What this task involves: Locate each line in the entries below that contains the string "link", and copy those lines out. Case counts.

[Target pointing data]
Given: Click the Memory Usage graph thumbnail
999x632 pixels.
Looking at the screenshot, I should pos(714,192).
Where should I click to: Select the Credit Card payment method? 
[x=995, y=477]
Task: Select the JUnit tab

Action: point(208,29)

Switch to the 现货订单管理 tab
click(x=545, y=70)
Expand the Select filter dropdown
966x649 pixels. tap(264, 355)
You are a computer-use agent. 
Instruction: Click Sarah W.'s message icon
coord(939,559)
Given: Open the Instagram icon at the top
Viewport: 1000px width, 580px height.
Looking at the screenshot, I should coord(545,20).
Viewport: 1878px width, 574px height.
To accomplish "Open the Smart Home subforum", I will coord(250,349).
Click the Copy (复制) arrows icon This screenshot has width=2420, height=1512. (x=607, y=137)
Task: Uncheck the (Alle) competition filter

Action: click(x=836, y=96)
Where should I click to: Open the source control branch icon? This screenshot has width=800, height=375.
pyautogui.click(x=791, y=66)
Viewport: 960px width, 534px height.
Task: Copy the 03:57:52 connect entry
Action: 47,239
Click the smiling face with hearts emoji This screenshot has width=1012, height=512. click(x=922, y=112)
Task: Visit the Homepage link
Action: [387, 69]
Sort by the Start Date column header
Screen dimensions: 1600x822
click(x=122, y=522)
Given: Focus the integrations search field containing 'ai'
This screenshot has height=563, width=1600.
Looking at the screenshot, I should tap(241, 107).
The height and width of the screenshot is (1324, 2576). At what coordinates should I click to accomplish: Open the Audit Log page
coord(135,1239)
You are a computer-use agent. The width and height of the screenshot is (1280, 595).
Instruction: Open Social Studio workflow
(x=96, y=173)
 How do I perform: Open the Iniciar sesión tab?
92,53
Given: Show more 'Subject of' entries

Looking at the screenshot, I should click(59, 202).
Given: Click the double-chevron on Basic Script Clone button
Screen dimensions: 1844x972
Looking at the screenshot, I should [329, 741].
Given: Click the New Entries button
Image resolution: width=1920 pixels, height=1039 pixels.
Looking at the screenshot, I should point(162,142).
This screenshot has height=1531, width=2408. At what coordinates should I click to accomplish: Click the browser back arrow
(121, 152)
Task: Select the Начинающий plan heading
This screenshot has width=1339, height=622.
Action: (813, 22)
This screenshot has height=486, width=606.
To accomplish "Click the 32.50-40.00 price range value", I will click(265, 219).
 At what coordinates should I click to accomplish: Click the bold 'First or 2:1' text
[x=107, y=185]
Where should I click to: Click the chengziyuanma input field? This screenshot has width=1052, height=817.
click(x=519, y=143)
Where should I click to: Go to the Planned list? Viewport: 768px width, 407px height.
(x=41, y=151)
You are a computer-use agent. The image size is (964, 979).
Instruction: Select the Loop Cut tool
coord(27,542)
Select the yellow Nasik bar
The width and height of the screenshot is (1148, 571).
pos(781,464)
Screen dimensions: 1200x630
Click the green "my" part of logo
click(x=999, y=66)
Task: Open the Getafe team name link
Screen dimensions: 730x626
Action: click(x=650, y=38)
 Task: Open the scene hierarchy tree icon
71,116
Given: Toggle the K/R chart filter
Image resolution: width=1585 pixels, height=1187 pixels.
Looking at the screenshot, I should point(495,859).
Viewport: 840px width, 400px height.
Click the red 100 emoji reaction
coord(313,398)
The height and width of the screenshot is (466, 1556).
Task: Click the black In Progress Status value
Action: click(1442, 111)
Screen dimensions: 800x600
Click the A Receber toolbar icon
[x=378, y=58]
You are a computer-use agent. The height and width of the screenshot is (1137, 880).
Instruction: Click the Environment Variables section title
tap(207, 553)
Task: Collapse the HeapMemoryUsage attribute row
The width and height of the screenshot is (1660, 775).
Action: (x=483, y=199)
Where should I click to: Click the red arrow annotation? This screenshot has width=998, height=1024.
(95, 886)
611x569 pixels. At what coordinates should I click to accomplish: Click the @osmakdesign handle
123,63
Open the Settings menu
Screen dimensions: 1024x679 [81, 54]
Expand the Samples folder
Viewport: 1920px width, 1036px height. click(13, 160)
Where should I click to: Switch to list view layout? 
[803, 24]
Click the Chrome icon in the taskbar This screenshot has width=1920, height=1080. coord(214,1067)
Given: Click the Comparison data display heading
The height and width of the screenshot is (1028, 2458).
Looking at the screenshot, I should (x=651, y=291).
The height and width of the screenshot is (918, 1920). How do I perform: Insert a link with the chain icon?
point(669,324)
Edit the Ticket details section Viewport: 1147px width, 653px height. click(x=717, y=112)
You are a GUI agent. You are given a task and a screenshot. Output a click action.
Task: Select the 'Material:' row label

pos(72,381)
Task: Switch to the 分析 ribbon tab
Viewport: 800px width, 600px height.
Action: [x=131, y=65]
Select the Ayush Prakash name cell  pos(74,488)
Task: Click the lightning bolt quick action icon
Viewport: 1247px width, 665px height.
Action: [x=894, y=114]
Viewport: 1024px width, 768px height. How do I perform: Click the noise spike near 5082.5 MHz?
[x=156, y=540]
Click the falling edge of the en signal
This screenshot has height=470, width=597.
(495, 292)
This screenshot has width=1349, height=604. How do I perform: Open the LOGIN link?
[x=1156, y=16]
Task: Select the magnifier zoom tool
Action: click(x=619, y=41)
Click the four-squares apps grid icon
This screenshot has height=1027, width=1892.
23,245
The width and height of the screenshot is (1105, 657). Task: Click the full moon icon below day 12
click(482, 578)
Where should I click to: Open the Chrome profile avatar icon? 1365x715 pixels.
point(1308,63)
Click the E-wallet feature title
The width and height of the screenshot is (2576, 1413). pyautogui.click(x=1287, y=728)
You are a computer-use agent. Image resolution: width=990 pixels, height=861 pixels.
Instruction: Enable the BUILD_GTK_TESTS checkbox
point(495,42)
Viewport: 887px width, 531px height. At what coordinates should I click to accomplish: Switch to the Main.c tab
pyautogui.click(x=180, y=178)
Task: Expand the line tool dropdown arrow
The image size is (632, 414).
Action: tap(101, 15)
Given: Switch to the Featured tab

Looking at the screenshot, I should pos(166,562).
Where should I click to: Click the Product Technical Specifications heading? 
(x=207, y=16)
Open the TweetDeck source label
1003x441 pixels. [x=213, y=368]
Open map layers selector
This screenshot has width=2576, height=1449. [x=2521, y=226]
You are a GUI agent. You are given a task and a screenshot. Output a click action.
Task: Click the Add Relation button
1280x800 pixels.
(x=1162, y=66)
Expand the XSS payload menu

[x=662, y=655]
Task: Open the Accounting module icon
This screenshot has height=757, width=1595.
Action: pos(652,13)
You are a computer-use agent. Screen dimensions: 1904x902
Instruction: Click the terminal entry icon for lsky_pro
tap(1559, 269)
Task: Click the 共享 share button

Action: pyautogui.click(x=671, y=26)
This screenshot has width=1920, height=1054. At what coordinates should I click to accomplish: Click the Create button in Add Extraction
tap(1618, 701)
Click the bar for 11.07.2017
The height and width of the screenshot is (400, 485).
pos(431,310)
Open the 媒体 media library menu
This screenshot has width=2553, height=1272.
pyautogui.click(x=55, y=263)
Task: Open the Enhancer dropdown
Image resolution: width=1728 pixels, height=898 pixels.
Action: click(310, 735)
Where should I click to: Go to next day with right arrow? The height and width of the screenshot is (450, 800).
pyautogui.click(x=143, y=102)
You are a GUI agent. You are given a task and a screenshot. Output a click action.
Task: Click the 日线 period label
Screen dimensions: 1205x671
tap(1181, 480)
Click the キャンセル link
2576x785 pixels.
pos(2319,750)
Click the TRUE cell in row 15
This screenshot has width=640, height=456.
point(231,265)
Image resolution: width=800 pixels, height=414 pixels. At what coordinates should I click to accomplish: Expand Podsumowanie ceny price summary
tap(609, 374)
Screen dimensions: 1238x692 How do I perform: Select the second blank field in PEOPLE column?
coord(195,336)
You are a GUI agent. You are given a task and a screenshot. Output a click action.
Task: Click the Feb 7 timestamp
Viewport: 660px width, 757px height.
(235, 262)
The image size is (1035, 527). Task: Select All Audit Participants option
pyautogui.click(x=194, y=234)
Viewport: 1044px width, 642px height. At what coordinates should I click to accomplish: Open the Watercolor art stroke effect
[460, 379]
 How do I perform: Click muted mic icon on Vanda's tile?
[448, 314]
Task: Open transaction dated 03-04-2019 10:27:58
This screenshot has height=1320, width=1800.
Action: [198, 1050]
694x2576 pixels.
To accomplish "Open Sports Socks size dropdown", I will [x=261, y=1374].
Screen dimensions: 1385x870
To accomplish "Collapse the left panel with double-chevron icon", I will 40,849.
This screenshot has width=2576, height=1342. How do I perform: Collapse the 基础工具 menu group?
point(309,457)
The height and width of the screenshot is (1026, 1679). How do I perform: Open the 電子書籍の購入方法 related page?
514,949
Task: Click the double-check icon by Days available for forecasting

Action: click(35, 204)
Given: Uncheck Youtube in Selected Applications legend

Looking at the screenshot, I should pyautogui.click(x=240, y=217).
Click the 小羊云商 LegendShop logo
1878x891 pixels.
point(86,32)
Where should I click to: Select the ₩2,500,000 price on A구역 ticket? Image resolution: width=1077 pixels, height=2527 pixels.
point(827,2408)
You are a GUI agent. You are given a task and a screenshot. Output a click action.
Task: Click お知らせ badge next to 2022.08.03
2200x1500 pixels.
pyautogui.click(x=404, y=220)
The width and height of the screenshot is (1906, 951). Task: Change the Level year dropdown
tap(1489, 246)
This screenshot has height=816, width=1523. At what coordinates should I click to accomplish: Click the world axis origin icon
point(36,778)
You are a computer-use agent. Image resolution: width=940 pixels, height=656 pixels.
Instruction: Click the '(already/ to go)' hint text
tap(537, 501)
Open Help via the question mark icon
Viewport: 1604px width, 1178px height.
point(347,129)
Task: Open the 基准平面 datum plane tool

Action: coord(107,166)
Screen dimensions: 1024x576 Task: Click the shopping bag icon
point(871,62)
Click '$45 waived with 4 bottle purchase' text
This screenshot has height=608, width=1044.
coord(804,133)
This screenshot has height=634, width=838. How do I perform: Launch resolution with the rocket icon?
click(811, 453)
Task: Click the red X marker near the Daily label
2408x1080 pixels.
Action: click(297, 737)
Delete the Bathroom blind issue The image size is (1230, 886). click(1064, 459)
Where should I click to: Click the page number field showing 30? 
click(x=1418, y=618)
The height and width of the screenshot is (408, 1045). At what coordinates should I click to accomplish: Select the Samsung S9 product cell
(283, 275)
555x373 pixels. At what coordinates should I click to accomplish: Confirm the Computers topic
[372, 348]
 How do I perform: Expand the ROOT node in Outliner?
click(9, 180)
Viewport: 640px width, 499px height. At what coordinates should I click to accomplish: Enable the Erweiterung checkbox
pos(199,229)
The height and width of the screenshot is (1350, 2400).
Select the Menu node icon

Correct answer:
Task: Visit the Homepage link
Task: Open the Getafe team name link
The height and width of the screenshot is (918, 1920). How do I perform: Insert a link with the chain icon?
This screenshot has width=1349, height=604. How do I perform: Open the LOGIN link?
Click the キャンセル link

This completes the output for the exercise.